WONG’S APPARATUS WAS ASSEMBLED quickly. At his sharply spoken order the servant brought a slab of lucent, polished jade from one of the tall lacquered cabinets and laid it on the long refectory table. It must have been of priceless value, for it was at least a foot in length by a full eight inches wide, and certainly not less than one inch thick. Going to a locked steel chest Wong took a tiny phial of bright ruby glass, spilled a single drop of amber fluid from it on the slab of jade and began to polish it with a wad of gleaming yellow silk. As he rubbed the oil across the jade slab’s gleaming face there crept through the room a perfume of an almost nameless sweetness, so rich and heady that my senses fairly reeled with it. For perhaps five minutes he worked silently, then, apparently satisfied, laid his silken buffer by and wrapped the jade block in a bolt of violet tissue.
In a tall, glass-fronted case stood a row of ancient bottles, fragile objects of exquisite delicacy, flat-bodied, small-mouthed, each with a tiny spoon attached to its stopper. One of shadowed malachite, one of glowing amber, one of richly gleaming coral he lifted from their shelves, and from each he scooped a minute portion of fine powder, stirred them carefully with a thin amber rod, then dusted them into a phial of gray agate and closed the bottle-neck with a rock crystal plug.

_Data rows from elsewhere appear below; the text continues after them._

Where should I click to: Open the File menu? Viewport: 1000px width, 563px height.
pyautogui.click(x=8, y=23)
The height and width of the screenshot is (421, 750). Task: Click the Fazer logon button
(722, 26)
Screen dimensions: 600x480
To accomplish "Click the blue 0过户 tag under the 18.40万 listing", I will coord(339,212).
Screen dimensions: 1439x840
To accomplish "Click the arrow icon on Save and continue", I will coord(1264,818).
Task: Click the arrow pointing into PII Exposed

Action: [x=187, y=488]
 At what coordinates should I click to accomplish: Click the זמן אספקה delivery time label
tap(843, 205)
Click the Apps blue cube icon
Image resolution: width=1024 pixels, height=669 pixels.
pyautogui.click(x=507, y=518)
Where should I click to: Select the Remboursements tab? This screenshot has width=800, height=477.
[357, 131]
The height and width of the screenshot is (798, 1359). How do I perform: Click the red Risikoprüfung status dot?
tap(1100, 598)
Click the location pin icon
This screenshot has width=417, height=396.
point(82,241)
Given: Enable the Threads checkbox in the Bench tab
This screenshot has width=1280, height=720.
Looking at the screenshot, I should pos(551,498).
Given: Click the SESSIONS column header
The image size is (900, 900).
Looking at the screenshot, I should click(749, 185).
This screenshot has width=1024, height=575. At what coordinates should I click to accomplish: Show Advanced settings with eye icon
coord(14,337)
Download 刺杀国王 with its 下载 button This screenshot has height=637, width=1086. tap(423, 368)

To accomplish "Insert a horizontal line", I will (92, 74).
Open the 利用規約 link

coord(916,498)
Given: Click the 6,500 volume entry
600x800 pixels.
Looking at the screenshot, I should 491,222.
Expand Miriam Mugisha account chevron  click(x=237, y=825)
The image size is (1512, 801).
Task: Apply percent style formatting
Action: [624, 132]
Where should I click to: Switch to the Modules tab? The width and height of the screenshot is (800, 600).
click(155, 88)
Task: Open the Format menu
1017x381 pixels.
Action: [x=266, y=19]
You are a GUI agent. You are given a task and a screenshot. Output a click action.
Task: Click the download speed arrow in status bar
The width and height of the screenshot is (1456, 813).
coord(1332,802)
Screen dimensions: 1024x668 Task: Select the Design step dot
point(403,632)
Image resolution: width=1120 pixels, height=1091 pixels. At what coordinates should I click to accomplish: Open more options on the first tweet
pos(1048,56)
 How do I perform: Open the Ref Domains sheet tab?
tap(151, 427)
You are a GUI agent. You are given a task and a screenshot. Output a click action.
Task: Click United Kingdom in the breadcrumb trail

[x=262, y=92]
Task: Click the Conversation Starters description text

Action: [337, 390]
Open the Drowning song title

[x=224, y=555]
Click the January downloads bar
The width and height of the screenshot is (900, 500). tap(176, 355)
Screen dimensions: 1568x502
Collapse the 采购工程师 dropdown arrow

Finally, while the servant brought a Buddhist prayer wheel with disk of polished silver and uprights of age-black poplar wood, he took two tall, thick candles of blue wax set in crystal standards, wrapped them in a length of silken tissue, drew a censer of antique red gold from its case of cinnabar and ivory, and nodded to us.
“If you are quite ready, let us go,” he suggested courteously.
“HAS SHE RESTED QUIETLY, Mademoiselle?” de Grandin asked the more feminine-looking of the Amazonian nurses when we arrived at Sylvia’s room.
“Yes, sir, mostly. Once or twice she’s been delirious, muttering and groaning, but she really hasn’t given us much trouble.”
“Thank you,” he responded with a bow. “Now if you and your companion will await us in the hall, we shall begin our treatment. Come quickly if we call, but on no account come in the room or permit anyone else to enter till we give the word.”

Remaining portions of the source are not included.